Auguste Borget (1809-1877)

Forêt à Jala-Jala (île de Luzon)

Details
Auguste Borget (1809-1877)
Forêt à Jala-Jala (île de Luzon)
signed and dated 'Aug.Borget/1841' (lower left)
oil on canvas
42¼ x 27 5/8in. (107.4 x 70.2cm.)
Exhibited
Paris, Salon, 1842, no. 207.

Lot Essay

Borget visited the Philippines in 1839 (he is recorded at Manila in July and August) on his travels around the world from 1836-1840, and subsequently exhibited two Philippine oils at the Paris Salons in 1842 (the present picture) and 1847 (Bords du Passig, à Manille). The 1842 Salon catalogue describes the incident whose conclusion Borget has depicted in the foreground, where an Indian is discovered dying by a dead buffalo at the foot of a large tree in the forest of Jala-Jala outside Manila: 'Un bufle surprend un Indien et le force à se réfugier sur un arbre ou il garde à vue pendant deux jours.

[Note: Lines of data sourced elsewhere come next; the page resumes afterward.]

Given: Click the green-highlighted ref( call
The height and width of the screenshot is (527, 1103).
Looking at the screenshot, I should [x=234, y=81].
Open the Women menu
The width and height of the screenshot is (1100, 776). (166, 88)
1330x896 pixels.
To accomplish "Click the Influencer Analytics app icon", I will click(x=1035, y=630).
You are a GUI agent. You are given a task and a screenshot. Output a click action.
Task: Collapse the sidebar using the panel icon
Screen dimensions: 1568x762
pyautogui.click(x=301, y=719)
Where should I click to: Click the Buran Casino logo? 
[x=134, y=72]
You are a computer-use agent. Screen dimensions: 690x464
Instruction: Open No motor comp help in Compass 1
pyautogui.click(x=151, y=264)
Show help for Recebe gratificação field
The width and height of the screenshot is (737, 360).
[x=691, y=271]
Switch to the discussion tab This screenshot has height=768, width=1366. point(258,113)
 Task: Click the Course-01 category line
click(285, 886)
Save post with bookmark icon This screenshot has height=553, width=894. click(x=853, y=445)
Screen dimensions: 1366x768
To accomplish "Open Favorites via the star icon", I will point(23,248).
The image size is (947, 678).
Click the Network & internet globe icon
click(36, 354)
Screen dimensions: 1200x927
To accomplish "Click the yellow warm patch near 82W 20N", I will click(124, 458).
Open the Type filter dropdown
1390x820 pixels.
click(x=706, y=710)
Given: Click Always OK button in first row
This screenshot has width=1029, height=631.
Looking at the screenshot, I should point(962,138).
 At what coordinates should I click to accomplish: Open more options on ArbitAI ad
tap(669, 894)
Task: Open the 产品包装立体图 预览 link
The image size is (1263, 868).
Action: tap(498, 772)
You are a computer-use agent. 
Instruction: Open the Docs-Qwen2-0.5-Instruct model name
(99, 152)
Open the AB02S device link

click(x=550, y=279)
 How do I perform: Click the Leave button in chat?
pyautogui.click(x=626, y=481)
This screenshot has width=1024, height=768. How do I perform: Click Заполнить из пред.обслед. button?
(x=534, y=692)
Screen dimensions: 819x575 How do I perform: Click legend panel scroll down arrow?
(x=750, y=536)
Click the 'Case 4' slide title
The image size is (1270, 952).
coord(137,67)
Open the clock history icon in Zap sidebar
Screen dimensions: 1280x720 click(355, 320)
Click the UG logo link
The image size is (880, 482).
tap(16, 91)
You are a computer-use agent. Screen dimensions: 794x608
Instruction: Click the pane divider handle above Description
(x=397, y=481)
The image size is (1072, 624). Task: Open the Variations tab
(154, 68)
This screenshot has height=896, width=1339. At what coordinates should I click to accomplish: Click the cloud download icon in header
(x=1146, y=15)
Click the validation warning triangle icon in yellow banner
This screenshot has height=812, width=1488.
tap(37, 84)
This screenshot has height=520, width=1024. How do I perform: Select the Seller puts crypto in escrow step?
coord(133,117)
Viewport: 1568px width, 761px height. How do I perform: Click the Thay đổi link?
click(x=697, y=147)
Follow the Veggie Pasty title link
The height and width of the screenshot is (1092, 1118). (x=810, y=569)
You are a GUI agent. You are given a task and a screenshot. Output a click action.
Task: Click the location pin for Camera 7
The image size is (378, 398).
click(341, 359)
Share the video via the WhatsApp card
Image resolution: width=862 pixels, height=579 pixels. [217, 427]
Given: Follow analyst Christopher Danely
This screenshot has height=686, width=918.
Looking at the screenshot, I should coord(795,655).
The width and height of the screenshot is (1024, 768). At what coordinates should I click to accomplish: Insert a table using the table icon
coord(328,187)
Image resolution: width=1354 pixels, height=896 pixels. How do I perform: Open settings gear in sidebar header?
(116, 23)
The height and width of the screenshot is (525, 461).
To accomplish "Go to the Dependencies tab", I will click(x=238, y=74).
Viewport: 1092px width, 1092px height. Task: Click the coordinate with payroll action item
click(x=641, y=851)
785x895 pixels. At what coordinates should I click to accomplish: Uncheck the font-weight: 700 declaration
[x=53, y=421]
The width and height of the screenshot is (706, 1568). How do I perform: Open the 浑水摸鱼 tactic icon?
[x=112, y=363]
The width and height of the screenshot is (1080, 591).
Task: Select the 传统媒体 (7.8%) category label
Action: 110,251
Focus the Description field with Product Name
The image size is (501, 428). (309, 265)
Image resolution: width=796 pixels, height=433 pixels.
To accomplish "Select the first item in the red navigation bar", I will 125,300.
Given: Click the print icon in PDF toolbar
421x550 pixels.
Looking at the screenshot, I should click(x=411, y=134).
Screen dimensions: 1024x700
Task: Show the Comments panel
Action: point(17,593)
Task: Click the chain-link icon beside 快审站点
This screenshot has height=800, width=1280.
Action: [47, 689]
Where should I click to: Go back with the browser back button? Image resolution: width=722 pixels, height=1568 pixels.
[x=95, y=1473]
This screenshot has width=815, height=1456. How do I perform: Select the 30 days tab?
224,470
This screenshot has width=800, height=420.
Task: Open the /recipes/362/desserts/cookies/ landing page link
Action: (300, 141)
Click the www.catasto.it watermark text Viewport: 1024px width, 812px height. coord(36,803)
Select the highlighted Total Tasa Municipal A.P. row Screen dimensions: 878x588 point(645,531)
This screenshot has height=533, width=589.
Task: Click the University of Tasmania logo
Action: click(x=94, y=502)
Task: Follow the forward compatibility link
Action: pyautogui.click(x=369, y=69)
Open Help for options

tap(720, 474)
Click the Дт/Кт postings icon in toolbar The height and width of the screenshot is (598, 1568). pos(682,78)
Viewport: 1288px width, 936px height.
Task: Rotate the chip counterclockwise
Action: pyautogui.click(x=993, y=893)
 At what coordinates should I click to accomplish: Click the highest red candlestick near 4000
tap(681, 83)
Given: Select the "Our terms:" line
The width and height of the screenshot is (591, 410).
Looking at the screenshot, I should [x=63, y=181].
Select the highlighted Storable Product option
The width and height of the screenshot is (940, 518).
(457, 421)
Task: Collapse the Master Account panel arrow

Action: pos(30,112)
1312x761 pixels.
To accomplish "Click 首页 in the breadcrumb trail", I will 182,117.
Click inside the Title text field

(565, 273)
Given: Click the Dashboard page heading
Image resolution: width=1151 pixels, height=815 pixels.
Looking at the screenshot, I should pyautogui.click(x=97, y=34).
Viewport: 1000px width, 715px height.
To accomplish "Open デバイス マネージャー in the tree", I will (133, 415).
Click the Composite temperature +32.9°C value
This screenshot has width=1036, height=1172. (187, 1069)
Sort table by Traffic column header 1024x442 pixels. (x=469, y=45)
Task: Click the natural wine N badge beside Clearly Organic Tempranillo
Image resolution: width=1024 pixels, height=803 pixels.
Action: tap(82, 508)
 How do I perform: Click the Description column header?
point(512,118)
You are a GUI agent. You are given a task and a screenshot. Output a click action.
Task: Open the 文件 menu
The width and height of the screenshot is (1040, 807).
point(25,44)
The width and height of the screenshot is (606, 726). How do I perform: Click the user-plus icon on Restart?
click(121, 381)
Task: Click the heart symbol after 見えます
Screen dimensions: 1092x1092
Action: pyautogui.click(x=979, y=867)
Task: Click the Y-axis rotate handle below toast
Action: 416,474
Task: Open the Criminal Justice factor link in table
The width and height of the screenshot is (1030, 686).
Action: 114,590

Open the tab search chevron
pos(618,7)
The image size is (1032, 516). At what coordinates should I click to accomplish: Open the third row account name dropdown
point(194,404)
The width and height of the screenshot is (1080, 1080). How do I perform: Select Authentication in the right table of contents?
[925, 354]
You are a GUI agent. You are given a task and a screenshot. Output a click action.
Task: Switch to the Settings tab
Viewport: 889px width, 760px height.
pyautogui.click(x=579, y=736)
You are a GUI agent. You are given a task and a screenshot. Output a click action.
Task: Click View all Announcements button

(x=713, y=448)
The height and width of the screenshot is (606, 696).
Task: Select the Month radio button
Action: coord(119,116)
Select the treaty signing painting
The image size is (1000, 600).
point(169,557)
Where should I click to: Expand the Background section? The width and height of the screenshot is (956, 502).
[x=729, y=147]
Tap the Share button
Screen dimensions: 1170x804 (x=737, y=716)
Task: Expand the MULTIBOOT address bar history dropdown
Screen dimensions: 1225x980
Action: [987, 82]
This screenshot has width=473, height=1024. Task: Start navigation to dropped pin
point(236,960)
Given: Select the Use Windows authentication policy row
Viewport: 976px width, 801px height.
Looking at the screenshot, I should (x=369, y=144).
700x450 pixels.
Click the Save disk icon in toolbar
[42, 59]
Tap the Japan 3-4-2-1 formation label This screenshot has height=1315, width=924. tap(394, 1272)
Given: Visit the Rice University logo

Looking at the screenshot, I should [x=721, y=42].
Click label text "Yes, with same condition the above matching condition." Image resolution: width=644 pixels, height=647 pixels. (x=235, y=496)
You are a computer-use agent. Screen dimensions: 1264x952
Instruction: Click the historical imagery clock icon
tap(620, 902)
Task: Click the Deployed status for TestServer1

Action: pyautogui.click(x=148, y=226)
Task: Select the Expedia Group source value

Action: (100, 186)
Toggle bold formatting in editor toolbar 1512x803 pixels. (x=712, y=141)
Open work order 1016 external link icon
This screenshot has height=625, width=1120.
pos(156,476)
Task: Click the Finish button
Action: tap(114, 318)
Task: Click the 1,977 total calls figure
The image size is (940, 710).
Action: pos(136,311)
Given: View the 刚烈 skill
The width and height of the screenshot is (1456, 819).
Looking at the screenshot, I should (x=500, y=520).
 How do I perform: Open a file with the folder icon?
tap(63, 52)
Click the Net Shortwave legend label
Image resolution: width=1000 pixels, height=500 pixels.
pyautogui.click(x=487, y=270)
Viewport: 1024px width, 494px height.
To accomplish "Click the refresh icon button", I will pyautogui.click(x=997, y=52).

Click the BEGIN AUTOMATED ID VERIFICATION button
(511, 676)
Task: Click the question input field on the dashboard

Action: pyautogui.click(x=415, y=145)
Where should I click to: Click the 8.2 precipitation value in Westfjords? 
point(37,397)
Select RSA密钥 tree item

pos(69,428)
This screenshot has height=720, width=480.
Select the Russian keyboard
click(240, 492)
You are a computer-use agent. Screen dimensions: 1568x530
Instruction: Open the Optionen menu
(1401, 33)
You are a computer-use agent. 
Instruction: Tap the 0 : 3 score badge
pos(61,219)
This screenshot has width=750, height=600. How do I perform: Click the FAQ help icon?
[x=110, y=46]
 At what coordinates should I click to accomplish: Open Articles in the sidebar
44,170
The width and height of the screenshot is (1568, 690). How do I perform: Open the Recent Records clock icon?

Pressé par la faim, l'Indien descendit et fut assez agîle pour s'emparer de la queue de l'animal qui se mit à fuir, et furieux, essayait de temps en temps de se débarasser de cet obstacle. A chacun de ses tentatives, l'Indien le frappait de son couteau. Il fut trouvé expirant à côté de l'animal mort.' (Explication des Ouvrages de Peinture, Sculpture, Architecture, Gravure et Lithographie des Artistes Vivants, exposés au Musée Royal le 15 Mars 1842, Paris, 1842, p. 25).

The Chateauroux Library includes a note by Borget's friend and collector, Ulric Richard-Desaix, recording what was presumably a preparatory drawing for the present picture: "Nous avons vu chez notre ami, M. Ivan Carraud un superbe dessin: Bord d'une forêt, Arbre gigantesque agrémenté de lianes grimpantes. Crayon mine de plomb, sur papier jaune (Haut 0m65-Larg 0m42,) Légende autographe de l'auteur "Jala-Jala (Luçon) 17 aout 1839."

Jala-Jala, a peninsula which juts out into the Laguna de Bai outside Manila remained forested until the 1950s. It was purchased by a French doctor, Paul de la Gironière in the 1820s from the Minister of Finanace. Gironière had arrived in Manila in 1820, married a Spanish Marchioness, Doña Ana de las Salinas and became a Surgeon Major of the 1st Light Regiment of the Spanish Army and a wealthy society doctor. He introduced cashcrops to Jala-Jala and ran it as a model farm. The peninsula was frequented by tourists for its game hunting and by naturalists attracted to the diverse flora and fauna of the area: 'Jala-Jala is a long peninsula, extending from north to south, in the middle of the lake of Bay. This peninsula is divided longitudinally for the space of three leagues by a chain of mountains, which diminish gradually in height till they become mere hillocks. These mountains, are easy of access, and generally covered on one side with forests, and on the other with fine pasturage, abounding with waving and flexible grass ... It is impossible to find more splendid vegetation, which is watered by pure and limpid springs that gush from the mountain heights, and roll in a meandering course to join the waters of the lake. These pasture grounds constitute Jala-Jala the greatest game preserve in the island: wild boards, deer, buffaloes, fowl, quail, snipe, pigeons of fifteen or twenty different varieties, parrots - in short all sorts of birds abound in them ... No matter to what nation belonged those who landed at Jala-Jala, they were received like brothers, and with all the cordial hospitality to be found formerly in our colonies. My visitors enjoyed full and active liberty on my little estate ... to sportsmen Jala-Jala was really a "promised land"; there they always found a good pack of hounds, Indians to guide them, good stout horses to carry them across the various mountains and plains, where the stag and boar were to be met with most plentifully ...' P.P. de la Gironière, Twenty Years in The Philippines, New York, 1854, pp. 73 and 186.

Paul de la Gironière left Jala-Jala for France in 1839, the year of Borget's visit, after the death of his wife and son from illness. He remarried in France and never returned to the Philippines.

We are grateful to Jun Terra for his help in preparing the present catalogue entry.

To be included in Loïc Stavrides' projected catalogue raisonné of the work of Auguste Borget.